ITEMS:

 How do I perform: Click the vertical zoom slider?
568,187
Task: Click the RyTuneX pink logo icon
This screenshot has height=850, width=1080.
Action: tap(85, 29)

STATED GOAL:
Copy the rows above word for word, changing nothing.

PROBLEM SOLUTION:
 How do I perform: Click the vertical zoom slider?
568,187
Task: Click the RyTuneX pink logo icon
This screenshot has height=850, width=1080.
Action: tap(85, 29)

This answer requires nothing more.